Por Felipe Teixeira
Vencedor da Palma de Ouro, agridoce Eu, Daniel Blake emociona com história revoltante
Eu, Daniel Blake é uma produção britânico-franco-belga com a qual o público certamente se identificará por contar com um antagonista que também faz parte da vida de milhões de cidadãos: a máquina da burocracia. A trama do filme gira em torno de um solitário homem de 59 anos que, após sofrer um ataque cardíaco, precisa desesperadamente conseguir um auxílio financeiro do governo para continuar se sustentando já que não pode voltar a trabalhar. Em uma de suas incontáveis visitas a um banco, o homem, chamado Daniel Blake, conhece a pobre mãe solteira Katie (Hayley Squires, ótima), que se mudou recentemente e passa por dificuldades semelhantes. A problemática situação em que ambos se conhecem acaba gerando uma inesperada amizade que precisa superar as adversidades financeiras.
Víuvo, Daniel Blake é interpretado com uma naturalidade impressionante pelo pouco conhecido Dave Johns. É interessante notar, por exemplo, como os olhos do ator são fundamentais para descobrir o que o personagem está sentindo, como na cena em que ele é avaliado por uma médica, revelando uma contida felicidade por alguém estar cuidando dele, e em outra quando ele olha para a filha de Katie falando no telefone com uma parente e também esboça um leve e saudoso sorriso. Quase sempre utilizando as mesmas roupas, o humilde personagem comove pela sua determinação em não desistir mesmo diante de inacreditáveis empecilhos do sistema, e diverte ao tentar se adaptar de forma bem humorada a um novo mundo de formulários online, CVs e selfies. E o plano em que Blake encontra-se parado diante de uma exuberante joalheria, bem ao lado de um pôster de uma modelo, após mais uma malsucedida tentativa de ajuda do banco, escancara o frustrante isolamento do personagem em níveis sociais, econômicos e tecnológicos.

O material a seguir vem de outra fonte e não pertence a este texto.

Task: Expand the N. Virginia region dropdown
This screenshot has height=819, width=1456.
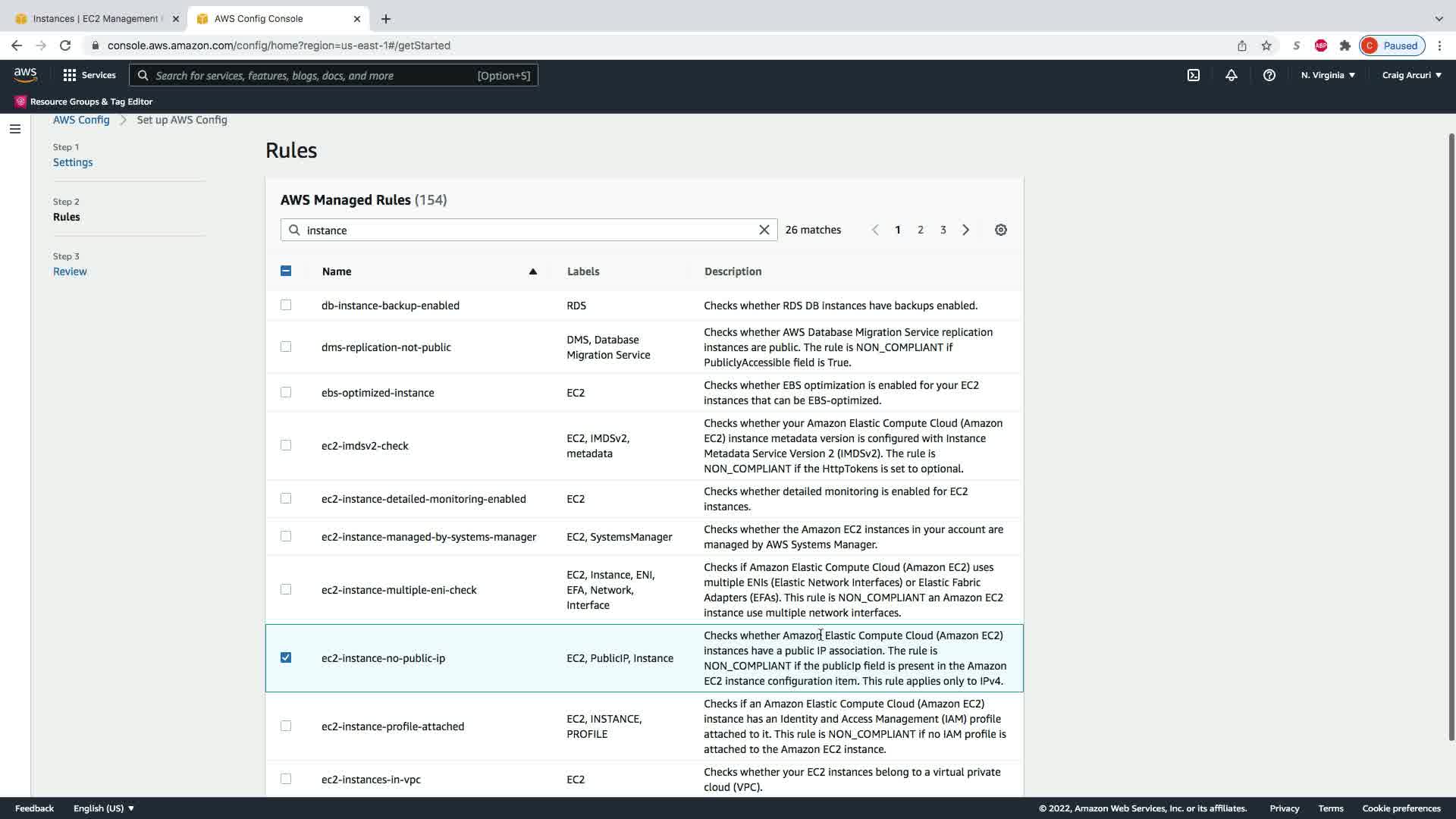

Sem cair na armadilha de forçar emoções fáceis por meio da relação entre o experiente Daniel Blake e as carismáticas crianças do filme, o roteiro de Paul Laverty é eficiente em desenvolver sem pressa a história sobre o passado de protagonista, visto que apenas descobrimos sobre o que houve com sua família já com bastante tempo de filme. Da mesma forma, é interessante reparar em como o texto de Laverty e a atuação de Johns evitam ao máximo que o personagem perca o controle emocional mesmo passando por tantos problemas e dificuldades desnecessárias geradas pelo governo, e quando Daniel Blake, enfim, externa sua angústia após descobrir um triste acontecimento envolvendo Katie, a cena torna-se muito mais triste por estarmos vendo um aparente descontrole pela primeira vez.

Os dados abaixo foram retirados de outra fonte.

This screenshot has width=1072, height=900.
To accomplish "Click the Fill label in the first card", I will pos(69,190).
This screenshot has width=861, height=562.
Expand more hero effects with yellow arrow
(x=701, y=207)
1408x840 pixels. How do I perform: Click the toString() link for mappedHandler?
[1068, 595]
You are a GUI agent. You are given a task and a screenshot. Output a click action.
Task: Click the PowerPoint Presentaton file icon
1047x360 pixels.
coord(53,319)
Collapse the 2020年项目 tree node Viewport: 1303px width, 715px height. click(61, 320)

Sem usar qualquer tipo de trilha sonora para guiar as emoções do espectador (ouve-se apenas toques de telefone, barulhos de carros, conversas entre transeuntes), o diretor Ken Loach também não tenta tornar o filme melodramático e posiciona a câmera quase sempre longe dos eventos, utilizando poucos closes, como em um olhar subjetivo de alguém que também estivesse vivenciando os acontecimentos. E este alguém, certamente, poderia ser representado pelos que irão assistir ao filme, visto que ele funciona como uma dura crítica de como o governo, comandado por executivos engravatados atrás de mesas e formulários, pode arruinar a vida de quem não se encaixar como o mercado exige. Em tempos de polarizantes eleições e cada vez mais descrença nas figuras políticas, Eu, Daniel Blake é um sensível longe-metragem que pode aumentar ainda mais a angústia das pessoas diante do sistema.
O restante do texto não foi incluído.